Task description: If an entry holds a picture, leave that picture out and reproduce everything else exactly.
※
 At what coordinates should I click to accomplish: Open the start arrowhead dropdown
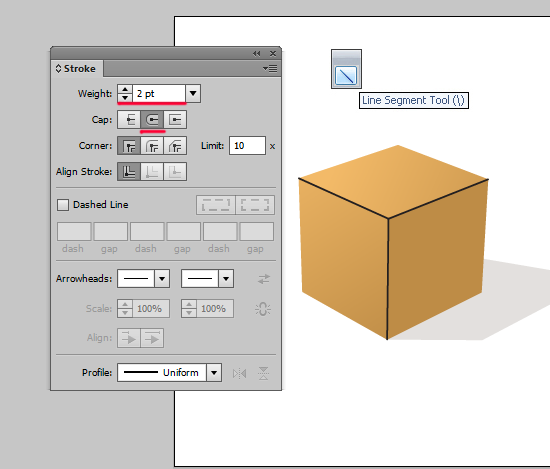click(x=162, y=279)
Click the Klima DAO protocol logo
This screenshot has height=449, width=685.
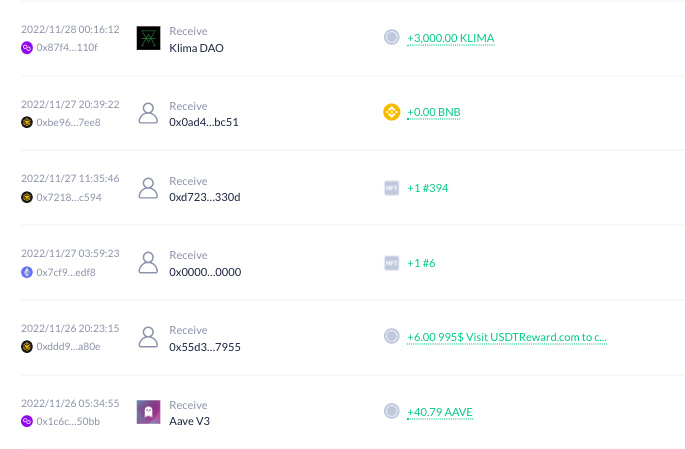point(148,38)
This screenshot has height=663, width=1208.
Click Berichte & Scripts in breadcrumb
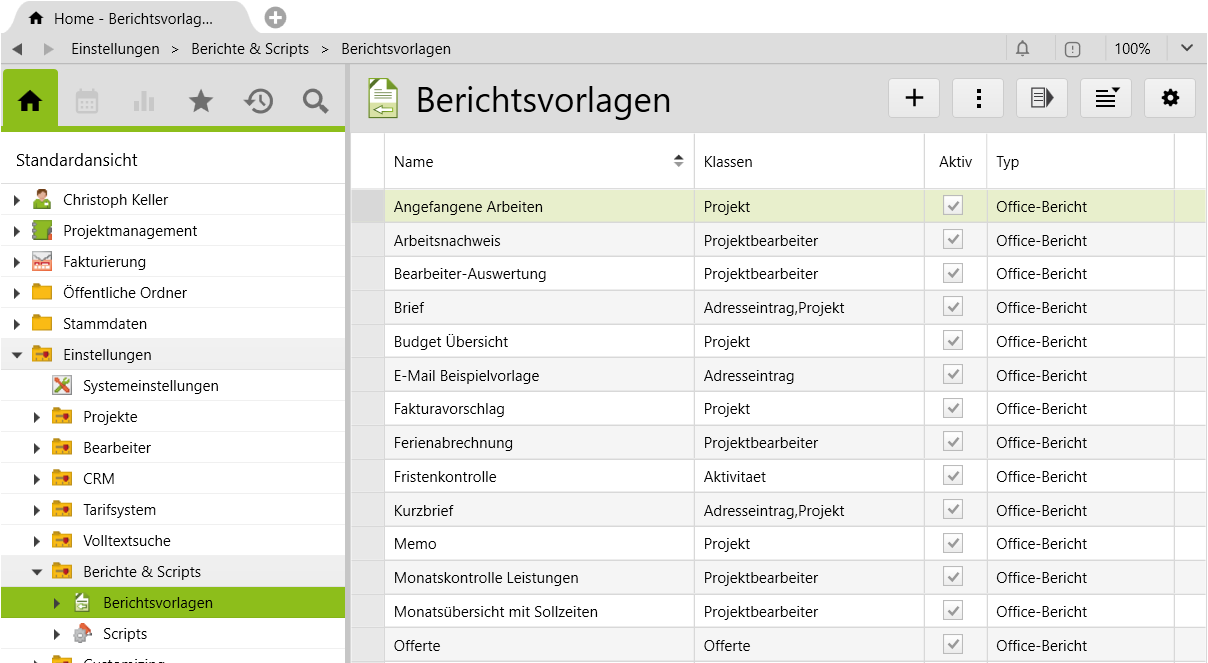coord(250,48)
※
Result for this task:
 At what coordinates should I click to accomplish: Open the start arrowhead dropdown
click(x=162, y=279)
Click the Klima DAO protocol logo
This screenshot has height=449, width=685.
point(148,38)
This screenshot has height=663, width=1208.
Click Berichte & Scripts in breadcrumb
coord(250,48)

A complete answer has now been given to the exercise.